Metadata Update from @ngompa: - Issue assigned to sgallagh
Just for the record, because it's not mentioned explicitly in the proposal above: This is about rewriting a decade of git history (including git pre-history imported from cvs) for the affected repositories, changing most commit hashes, etc.
However, since part of the proposal is to archive the current rawhide HEAD to ensure mapping koji builds etc. to commit hashes is still possible, I am +1 for this one-time effort, since broken git history is a problem in general.
So, a clarifying statement: If we archive the current rawhide HEAD, we need to do it "somewhere else". As long as those faulty commits exist in Fedora's dist-git (even on a different branch), it becomes impossible to fork the repo or migrate it to a new hosting site.
For the record, I've already taken steps to import fixed branches of those sixteen CentOS Stream 10 packages in the releng ticket into Gitlab as the c10s branch over there. I can import branches those back to Fedora fairly easily once we decide if and how we will archive the existing Rawhide branches somewhere. I didn't touch the ones that were Fedora-only (yet).
Metadata Update from @zbyszek: - Issue tagged with: meeting
Consider me a +1 to the proposal, but my one question is where is "somewhere else" and who is the steward of that archived data? I'd like to see that documented or captured somewhere should we need to dig in to the archived data later.
my one question is where is "somewhere else" and who is the steward of that archived data?
That's a good question. My proposal: export the .git directory from before the rewrite and save it a file in git history of the repo after the rewrite:
.git
fedpkg clone xmltool cd xmltool tar -Jcvf xmltool.git.tar.xz .git git filter-repo ... git add xmltool.git.tar.xz git commit -m 'History rewrite: save previous .git directory [skip changelog]'
This way it will never get lost, we don't need a new "place" to store things, and anyone can trivially dig into the history if they need to.
I'd much prefer to create a new rpms-archive distgit namespace and push the old repos there, but if you insist, it would make more sense to put that archive on a separate git checkout --orphan archive branch to avoid confusion or the accidental deletion of the archive.
rpms-archive
git checkout --orphan archive
Metadata Update from @zbyszek: - Issue untagged with: fast track
This was discussed in today's meeting, but we didn't reach any conclusions.
I'd much prefer to create a new rpms-archive distgit namespace and push the old repos there
That is certainly a possibility. But I think that'd be overkill. We're unlikely to ever need to look at those repos. The rewrite is a rather trivial adjustment of the email address.
it would make more sense to put that archive on a separate git checkout --orphan archive branch to avoid confusion or the accidental deletion of the archive.

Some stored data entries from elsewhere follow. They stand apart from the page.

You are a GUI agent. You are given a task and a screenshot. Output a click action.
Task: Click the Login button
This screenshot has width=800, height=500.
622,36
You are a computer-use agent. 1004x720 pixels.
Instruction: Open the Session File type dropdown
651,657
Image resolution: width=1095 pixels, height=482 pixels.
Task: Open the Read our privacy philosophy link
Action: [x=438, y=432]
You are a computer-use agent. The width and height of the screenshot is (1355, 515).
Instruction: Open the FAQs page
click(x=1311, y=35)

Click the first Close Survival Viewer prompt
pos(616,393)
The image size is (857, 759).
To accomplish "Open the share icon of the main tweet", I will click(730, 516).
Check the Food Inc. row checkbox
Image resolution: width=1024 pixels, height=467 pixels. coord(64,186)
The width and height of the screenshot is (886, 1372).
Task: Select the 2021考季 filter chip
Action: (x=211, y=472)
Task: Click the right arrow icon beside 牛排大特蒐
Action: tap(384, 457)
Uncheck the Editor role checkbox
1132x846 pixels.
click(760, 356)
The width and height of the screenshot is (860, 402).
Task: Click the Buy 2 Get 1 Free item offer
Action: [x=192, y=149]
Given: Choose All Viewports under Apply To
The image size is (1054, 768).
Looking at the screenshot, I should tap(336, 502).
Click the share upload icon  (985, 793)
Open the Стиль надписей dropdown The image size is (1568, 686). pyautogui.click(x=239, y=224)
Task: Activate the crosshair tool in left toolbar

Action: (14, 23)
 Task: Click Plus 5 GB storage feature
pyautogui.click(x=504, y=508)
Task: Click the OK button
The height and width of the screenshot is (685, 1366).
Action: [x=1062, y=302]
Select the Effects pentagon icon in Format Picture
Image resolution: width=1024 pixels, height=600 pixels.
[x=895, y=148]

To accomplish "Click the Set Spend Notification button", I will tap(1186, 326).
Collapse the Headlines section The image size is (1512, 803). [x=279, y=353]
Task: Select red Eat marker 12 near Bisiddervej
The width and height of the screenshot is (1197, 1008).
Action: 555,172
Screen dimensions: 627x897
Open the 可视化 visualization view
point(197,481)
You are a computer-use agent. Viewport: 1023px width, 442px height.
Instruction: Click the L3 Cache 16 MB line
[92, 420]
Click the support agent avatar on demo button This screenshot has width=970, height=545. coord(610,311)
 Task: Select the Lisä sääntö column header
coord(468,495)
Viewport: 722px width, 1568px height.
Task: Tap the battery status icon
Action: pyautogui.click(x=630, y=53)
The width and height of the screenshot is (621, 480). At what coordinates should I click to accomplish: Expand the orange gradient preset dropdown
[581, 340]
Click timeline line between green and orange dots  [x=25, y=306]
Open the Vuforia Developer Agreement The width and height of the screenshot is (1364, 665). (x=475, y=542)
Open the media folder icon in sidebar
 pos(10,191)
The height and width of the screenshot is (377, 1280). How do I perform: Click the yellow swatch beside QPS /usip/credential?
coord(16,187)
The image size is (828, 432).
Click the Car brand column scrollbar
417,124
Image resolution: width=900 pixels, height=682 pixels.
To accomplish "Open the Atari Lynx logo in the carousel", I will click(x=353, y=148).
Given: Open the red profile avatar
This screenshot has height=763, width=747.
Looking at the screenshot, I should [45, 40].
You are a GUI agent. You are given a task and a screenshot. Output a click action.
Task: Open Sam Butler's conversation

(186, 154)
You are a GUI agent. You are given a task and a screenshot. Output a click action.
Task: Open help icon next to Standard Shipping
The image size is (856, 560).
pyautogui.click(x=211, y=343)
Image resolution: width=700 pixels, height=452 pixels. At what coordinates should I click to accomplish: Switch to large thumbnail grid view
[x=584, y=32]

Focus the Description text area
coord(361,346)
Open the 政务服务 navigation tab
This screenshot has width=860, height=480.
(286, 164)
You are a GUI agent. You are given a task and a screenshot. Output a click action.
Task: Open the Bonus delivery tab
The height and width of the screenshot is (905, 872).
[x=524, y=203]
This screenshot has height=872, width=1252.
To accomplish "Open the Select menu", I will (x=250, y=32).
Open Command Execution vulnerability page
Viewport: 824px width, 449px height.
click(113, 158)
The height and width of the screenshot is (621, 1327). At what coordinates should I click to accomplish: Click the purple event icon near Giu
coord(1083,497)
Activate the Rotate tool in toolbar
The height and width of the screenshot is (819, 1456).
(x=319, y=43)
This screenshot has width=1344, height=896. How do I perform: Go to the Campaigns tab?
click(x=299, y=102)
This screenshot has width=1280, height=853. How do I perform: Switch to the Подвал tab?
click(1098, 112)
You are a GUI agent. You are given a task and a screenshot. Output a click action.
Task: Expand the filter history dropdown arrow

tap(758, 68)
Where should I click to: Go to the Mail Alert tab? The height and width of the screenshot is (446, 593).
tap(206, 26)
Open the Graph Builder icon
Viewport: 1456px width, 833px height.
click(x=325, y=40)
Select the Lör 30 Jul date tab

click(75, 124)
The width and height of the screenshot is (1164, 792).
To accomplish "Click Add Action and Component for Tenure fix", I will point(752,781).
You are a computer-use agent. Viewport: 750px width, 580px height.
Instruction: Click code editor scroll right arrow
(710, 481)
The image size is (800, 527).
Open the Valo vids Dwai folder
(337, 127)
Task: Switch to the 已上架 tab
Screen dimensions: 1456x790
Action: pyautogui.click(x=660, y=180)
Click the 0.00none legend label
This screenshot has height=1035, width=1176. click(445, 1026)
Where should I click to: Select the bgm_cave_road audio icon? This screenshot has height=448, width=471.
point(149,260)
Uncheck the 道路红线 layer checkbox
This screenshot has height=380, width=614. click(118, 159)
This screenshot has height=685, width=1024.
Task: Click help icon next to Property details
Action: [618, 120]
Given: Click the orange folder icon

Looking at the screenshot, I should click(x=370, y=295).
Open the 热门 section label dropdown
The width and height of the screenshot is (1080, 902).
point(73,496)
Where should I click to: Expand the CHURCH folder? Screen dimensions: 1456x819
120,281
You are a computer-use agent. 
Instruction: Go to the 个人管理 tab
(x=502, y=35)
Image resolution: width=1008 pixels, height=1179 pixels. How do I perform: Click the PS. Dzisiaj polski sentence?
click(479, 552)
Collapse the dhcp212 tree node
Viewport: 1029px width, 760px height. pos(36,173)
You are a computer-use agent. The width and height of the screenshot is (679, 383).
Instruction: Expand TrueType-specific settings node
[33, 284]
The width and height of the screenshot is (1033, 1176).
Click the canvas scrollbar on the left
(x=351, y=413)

OK, I like that. (The archive cannot be deleted, because it's attached to a git commit, but yeah, it seems nicer.)
Updated proposal:
fedpkg clone xmltool cd xmltool tar -Jcvf xmltool.git.tar.xz .git git filter-repo ... git checkout --orphan archive git add xmltool.git.tar.xz git commit -m "Save previous .git directory before rewrite on $(date +%F)" git switch -
@sgallagh It is possible to have heads that are not cloned automatically. I expect Gitlab to clone refs/heads/* only, so you could have a branch refs/archive/rawhide with the old contents. This would also exclude it from manual git clone, which could be a good thing or a bad thing depending on how you look at it.
refs/heads/*
refs/archive/rawhide
git clone
Please don't put git in tarballs in git.
Please put it where we always put such things, i.e. in archive/ see https://pagure.io/releng/issue/7265
That is indeed nicer. The only disadvantage is that git fsck would fail on a system which has the archive branch. But if we don't have plans to run fsck there, that's doesn't matter.
git fsck
fsck
So reading back through this and thinking about the issue ("All of the affected packages have the same root issue: a packager many years ago had an extra < character in their author/committer field, which causes a (harmless) validation error."), I am not convinced this is something that requires the heavy hammer of tarring up the history and archiving it and moving forward. Git has ways to correct errors in author and committer fields. I've done this before, especially when a contributor wants to change their email address. The actual commit IDs remain in place so that existing clones and forks work.
I would strongly prefer us exploring 'git commit --amend' and 'git-filter-repo' to correct the known issues rather than archiving history.
That is how we would fix it, but all the commit hashes will change in the branch where we do this, so we need the old commits archived somewhere in case they need to be pulled.
I would strongly prefer us exploring 'git commit --amend' and 'git-filter-repo' to correct the known issues rather than archiving history. That is how we would fix it, but all the commit hashes will change in the branch where we do this, so we need the old commits archived somewhere in case they need to be pulled.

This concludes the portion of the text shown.